Hi, this website is very helpful, but I have not seen any one post any questions about greenhouses. Does anyone know of any websites that give detailed descripritions about building (CHEAP) greenhouses? How well will a plant do, if started in the winter with a greenhouse (North Cal)? Is it possible to grow during the winter outdoor, w/o a greenhouse?


----------



## longtimegrower (Oct 21, 2006)

Hey max  if you grow in a greenhouse your going to have to have some extra light to keep the plant in veg otherwise it will start to flower  and not get any size to it. I saw where a outdoor patch was pulled and alot of seeds had fallen from the plants. It was warm enough for the seeds to germ. and they grew to only a couple inches and then budded. The daytime was at 12 ans 12I would say maybe the end of feb. in the north hem. is about as soon as you could plant and not have your plants bud any earlyer and  the days are to short. Hope that helped.


----------



## Hick (Oct 22, 2006)

A few years back, I used a GH for flowering throu a winter. I started indoor under regular vegging light schedule, then used the natural schedule to flower. It worked, but wasn't a huge success. I had to supplement heat, and during the shortest hours of winter light(Dec-Jan) I feel they starved for more light. 
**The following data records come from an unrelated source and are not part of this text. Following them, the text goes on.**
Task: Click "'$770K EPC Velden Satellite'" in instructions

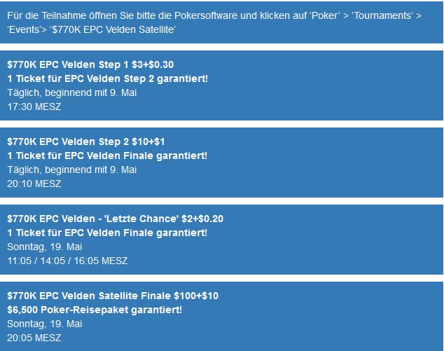Action: [x=113, y=29]
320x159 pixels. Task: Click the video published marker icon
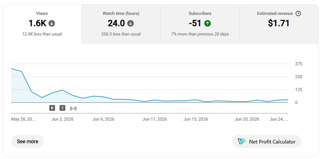pyautogui.click(x=52, y=108)
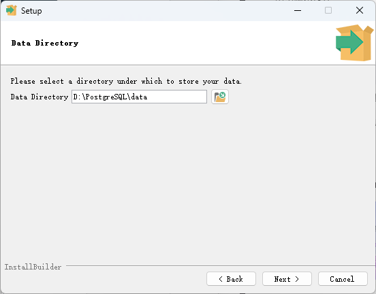Cancel the PostgreSQL installation
This screenshot has width=376, height=294.
[x=343, y=278]
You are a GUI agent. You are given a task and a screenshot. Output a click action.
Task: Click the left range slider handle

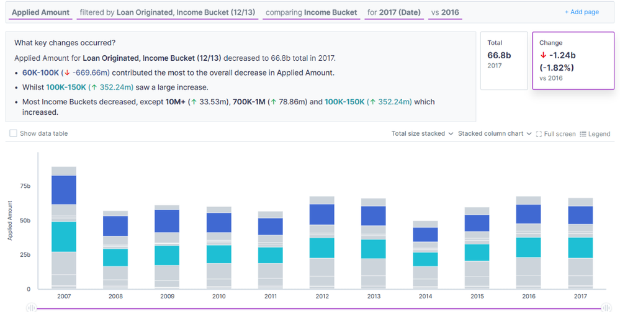pos(31,308)
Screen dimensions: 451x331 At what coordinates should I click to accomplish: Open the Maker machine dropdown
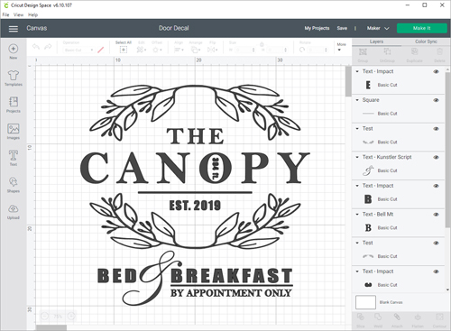(x=378, y=28)
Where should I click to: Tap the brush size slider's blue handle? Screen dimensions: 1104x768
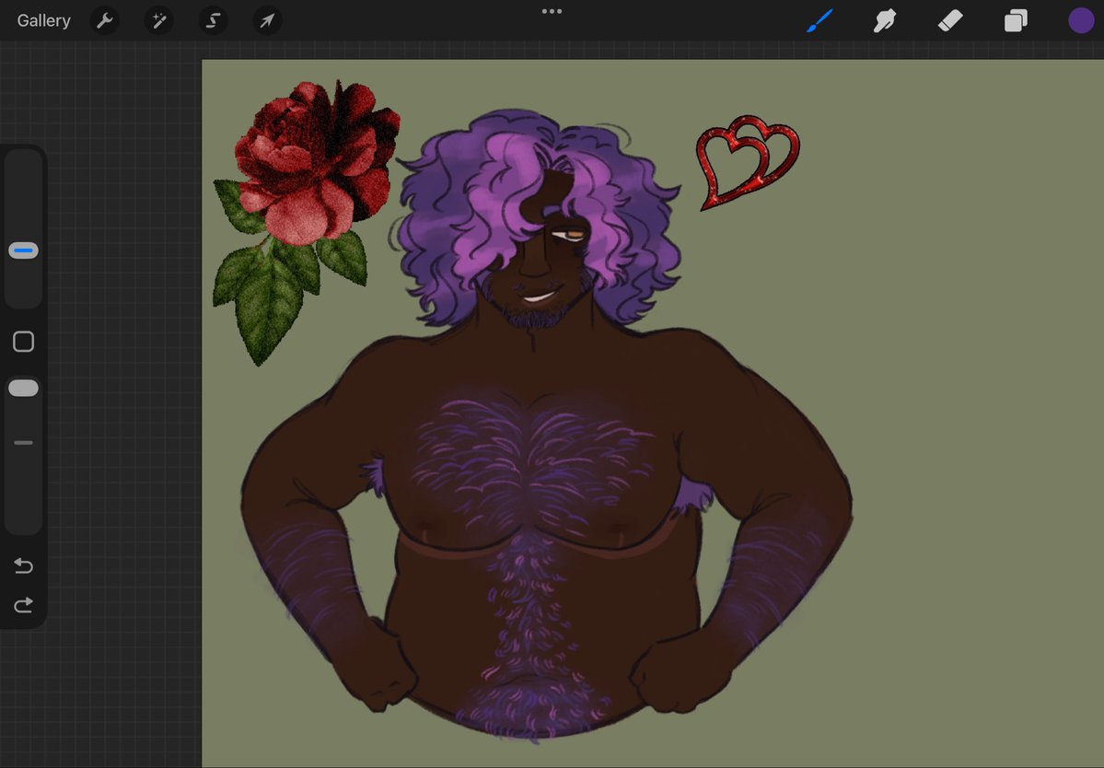[23, 249]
Frost and/or freezing temps will kill plants outdoors. So, no...in most cases you can't grow in the wintertime, outdoors.


----------



## Elephant Man (Oct 22, 2006)

Hick said:
			
		

> A few years back, I used a GH for flowering throu a winter. I started indoor under regular vegging light schedule, then used the natural schedule to flower. It worked, but wasn't a huge success. I had to supplement heat, and during the shortest hours of winter light(Dec-Jan) I feel they starved for more light.
> 
> Frost and/or freezing temps will kill plants outdoors. So, no...in most cases you can't grow in the wintertime, outdoors.


 
Okay, I'm feeling real gutsy posting after HICK THE MASTER , but to the original poster...
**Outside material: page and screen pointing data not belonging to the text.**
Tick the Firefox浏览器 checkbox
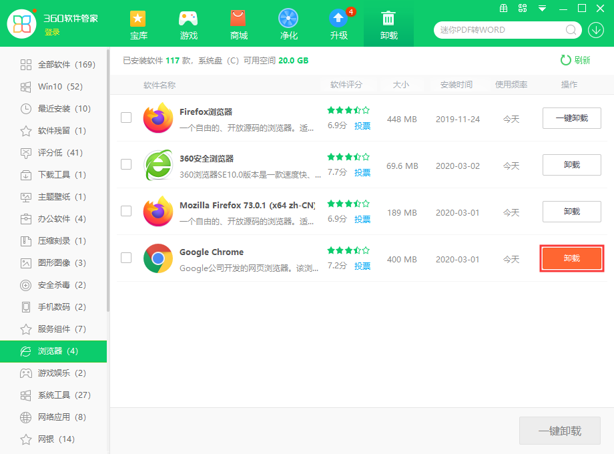 (126, 118)
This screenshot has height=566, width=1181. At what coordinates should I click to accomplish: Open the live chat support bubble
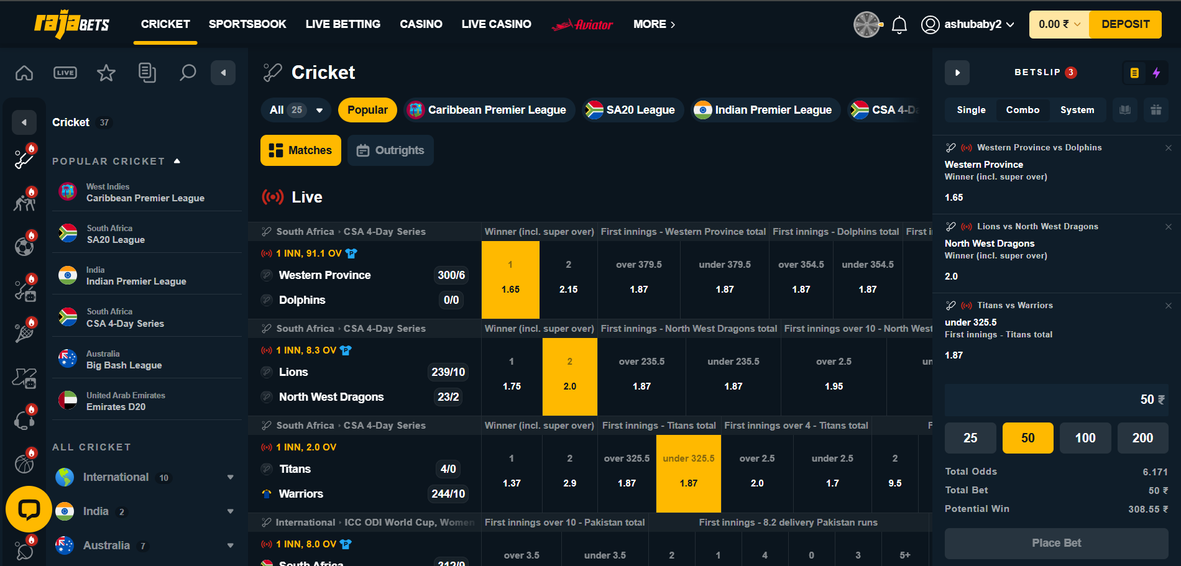[x=28, y=509]
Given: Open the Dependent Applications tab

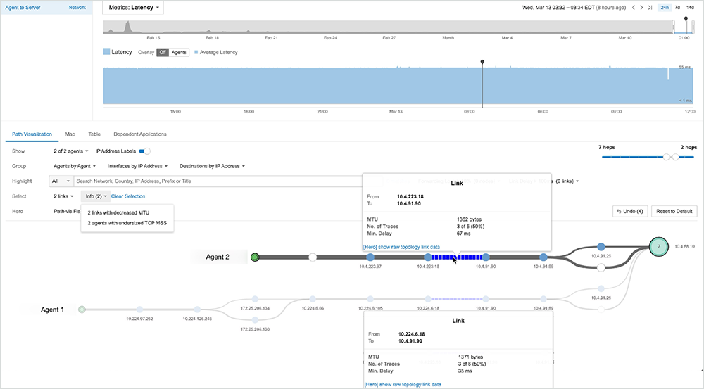Looking at the screenshot, I should point(139,134).
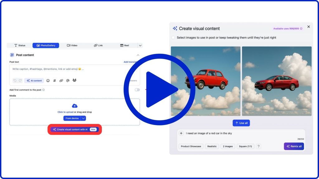319x179 pixels.
Task: Click the Remix all button
Action: tap(294, 146)
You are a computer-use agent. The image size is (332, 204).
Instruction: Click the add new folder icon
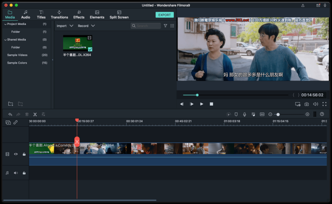tap(10, 103)
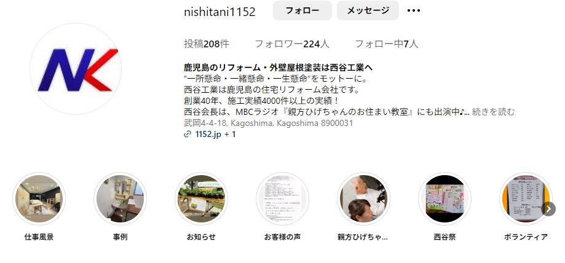Screen dimensions: 565x263
Task: Follow nishitani1152 with the フォロー button
Action: click(302, 10)
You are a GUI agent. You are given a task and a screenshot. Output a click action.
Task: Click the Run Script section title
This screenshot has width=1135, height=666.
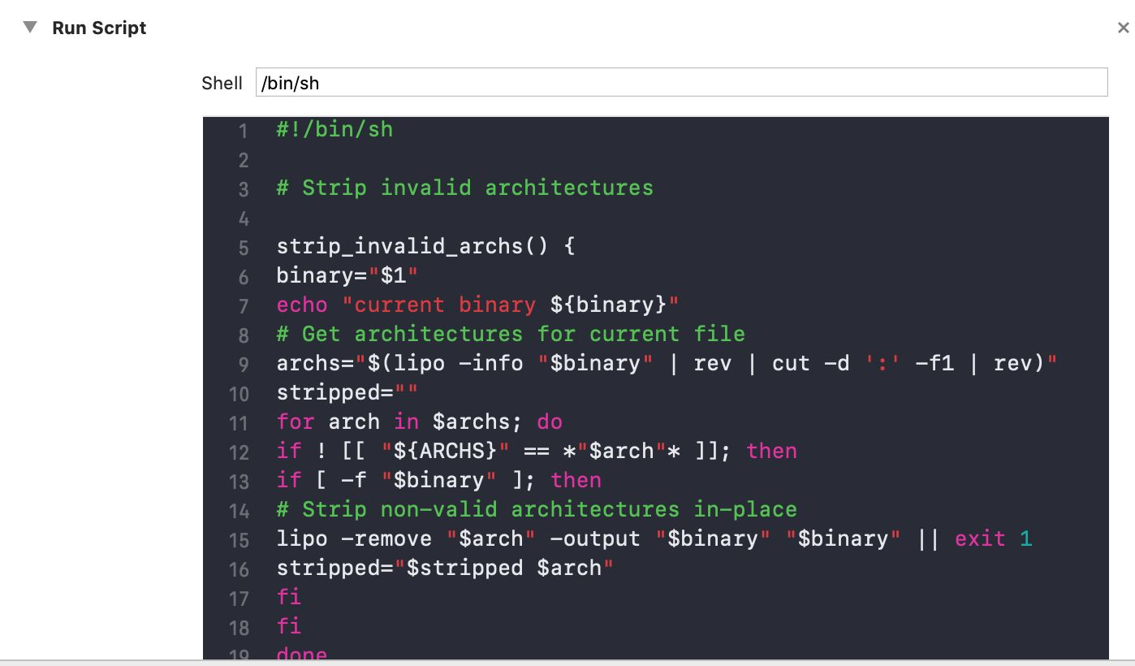click(x=99, y=28)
You might want to post your winter low temps, I am also from CA and know that in some spots the winters can be quite mild .

Good Luck!


----------



## Max8max9 (Oct 22, 2006)

Well, we usually get a few (3+) frosts per year, i can not find a site that gives the winter lows, but we get frosts every year in Santa Cruz. And if anyone knows a good website that has step by step instructions on building a  (cheap) small greenhouse that would be a big help.


----------